(image from Premier Sports.)
Memorial Day marks many things: maybe the end of school; definitely the start of summer; the day the fashionistas officially condone wearing white; races like the Bolder Boulder; and, most importantly, a chance to remember those who have served and are serving our country.
I know a race—any race from a 5K to a 100-miler—doesn't even come to close to dedication and devotion it takes to serve in the military., but running brings me as close as I can come to their experience. Even when I ran by young men and women training on the run, as I used to quite often when I lived in Colorado Springs, I saw their heavy black boots and full on uniforms and neat formations and discipline and thought, this is probably the easy part of their day, and I'm hoping for a downhill coast from here.

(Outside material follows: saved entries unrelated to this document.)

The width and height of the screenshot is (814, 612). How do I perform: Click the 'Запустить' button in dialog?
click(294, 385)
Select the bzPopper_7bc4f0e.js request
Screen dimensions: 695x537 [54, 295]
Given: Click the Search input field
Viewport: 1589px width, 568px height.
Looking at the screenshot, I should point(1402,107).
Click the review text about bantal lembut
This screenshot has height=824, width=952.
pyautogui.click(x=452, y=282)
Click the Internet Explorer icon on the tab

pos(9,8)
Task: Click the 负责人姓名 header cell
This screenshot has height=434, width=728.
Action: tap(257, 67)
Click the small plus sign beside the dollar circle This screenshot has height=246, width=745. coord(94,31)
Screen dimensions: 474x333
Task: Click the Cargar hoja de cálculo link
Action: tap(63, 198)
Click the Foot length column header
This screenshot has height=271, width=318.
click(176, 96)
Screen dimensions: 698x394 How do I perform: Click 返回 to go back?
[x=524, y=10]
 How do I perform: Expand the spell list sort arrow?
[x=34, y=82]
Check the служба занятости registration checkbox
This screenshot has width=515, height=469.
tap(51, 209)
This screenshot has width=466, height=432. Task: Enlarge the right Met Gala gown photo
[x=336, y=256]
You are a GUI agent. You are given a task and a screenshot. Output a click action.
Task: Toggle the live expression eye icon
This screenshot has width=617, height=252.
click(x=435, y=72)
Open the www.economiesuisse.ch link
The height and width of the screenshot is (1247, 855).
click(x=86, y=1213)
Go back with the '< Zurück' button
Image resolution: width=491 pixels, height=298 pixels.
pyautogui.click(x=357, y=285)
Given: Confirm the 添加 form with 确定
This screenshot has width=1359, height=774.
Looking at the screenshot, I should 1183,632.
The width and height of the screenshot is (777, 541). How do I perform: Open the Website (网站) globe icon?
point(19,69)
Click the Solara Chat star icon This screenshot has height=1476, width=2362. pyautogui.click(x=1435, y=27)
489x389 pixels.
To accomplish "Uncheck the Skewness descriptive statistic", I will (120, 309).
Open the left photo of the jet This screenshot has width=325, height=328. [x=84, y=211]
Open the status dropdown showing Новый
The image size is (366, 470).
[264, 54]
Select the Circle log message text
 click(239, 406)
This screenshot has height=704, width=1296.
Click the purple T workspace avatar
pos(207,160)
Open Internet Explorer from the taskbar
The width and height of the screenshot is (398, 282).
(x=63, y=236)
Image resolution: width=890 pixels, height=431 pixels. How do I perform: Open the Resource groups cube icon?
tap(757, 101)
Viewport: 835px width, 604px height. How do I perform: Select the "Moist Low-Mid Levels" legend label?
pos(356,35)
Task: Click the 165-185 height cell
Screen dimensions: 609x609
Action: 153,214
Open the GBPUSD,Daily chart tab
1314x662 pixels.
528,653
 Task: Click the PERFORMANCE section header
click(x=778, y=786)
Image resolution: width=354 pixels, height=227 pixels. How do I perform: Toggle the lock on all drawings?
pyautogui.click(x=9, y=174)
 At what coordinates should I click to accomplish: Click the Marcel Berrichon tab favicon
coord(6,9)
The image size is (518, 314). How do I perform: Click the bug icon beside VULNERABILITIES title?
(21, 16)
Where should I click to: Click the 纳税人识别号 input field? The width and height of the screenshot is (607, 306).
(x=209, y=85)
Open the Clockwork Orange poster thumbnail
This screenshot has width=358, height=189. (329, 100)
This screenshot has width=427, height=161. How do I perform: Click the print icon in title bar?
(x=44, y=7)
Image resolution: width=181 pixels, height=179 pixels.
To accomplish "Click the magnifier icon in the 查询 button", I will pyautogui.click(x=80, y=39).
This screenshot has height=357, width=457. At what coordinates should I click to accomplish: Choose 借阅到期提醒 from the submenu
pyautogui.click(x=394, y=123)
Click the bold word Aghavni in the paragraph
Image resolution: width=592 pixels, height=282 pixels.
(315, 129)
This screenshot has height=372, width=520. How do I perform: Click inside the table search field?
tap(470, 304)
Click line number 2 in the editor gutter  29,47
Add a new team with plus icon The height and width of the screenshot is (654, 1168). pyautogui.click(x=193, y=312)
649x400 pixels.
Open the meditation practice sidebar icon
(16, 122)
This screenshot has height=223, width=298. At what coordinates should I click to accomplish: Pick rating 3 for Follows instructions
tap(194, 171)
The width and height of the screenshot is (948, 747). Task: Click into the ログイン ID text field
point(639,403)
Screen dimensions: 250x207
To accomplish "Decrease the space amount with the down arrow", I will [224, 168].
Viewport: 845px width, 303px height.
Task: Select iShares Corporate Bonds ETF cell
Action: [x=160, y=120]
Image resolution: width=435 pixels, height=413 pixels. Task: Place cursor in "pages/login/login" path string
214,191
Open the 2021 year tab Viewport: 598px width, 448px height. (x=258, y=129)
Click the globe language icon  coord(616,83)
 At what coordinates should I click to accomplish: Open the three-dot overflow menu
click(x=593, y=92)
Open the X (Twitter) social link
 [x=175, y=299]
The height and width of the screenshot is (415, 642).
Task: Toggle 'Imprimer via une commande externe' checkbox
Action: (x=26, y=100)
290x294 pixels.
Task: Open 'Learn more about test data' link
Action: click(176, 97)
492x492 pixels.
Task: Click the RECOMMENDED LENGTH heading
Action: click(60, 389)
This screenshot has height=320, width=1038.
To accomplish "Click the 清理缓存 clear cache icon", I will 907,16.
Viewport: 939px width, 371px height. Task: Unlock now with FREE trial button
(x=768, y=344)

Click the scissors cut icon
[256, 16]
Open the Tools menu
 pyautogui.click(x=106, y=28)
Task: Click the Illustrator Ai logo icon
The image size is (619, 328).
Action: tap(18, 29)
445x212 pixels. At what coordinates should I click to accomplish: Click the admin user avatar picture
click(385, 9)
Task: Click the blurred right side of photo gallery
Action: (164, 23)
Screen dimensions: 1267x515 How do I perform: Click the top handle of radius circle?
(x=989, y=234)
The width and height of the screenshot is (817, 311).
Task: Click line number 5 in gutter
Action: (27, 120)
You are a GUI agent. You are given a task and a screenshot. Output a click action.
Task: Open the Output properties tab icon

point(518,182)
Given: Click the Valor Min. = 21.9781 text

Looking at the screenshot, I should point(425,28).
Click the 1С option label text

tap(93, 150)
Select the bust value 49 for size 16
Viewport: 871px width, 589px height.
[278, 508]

Yet we were out there running, albeit in very different circumstances, together. And that somehow connected us. Not sure what they thought of me as they ran past, but I was all respect and awe for them. And I wondered, as a civilian only can, about what their life is like in the military. How do they deal with their fears? How rigorous are their lives? What does it feel like to wear a uniform?
Running provides me the space to actually think about those questions for more than a minute. Today on my run, I couldn't get the piece I heard on Story Corps this weekend of a Lance Corporal who was the only one of his 12-platoon squad to survive an attack in Iraq. (The line of thought that jolted me most: that he was most proud, at this point in his own life, of not blowing his own head off. He knew he had to do his best to seize that second chance that he'd been given, and that killing himself would have not accomplished anything.) I can't even pretend to know an ounce of what he has gone through, but I am very grateful that my rhythmic steps give me the time to think about it and to be in awe of his service—and the daily sacrifice he's gone through since 2005.
We want to take to today to pledge our gratitude to all our selfless military women and men who live the life we can barely imagine, and who have served our country and our families. We know many mother runners are connected to the military, and we are so appreciative of you and your spouses. Thank you doesn't cover it, but it's the best we can offer here.
And, on a personal note, we also want to thank our beloved sport of running that gives us the focused and important opportunity to hold them in our thoughts and prayers.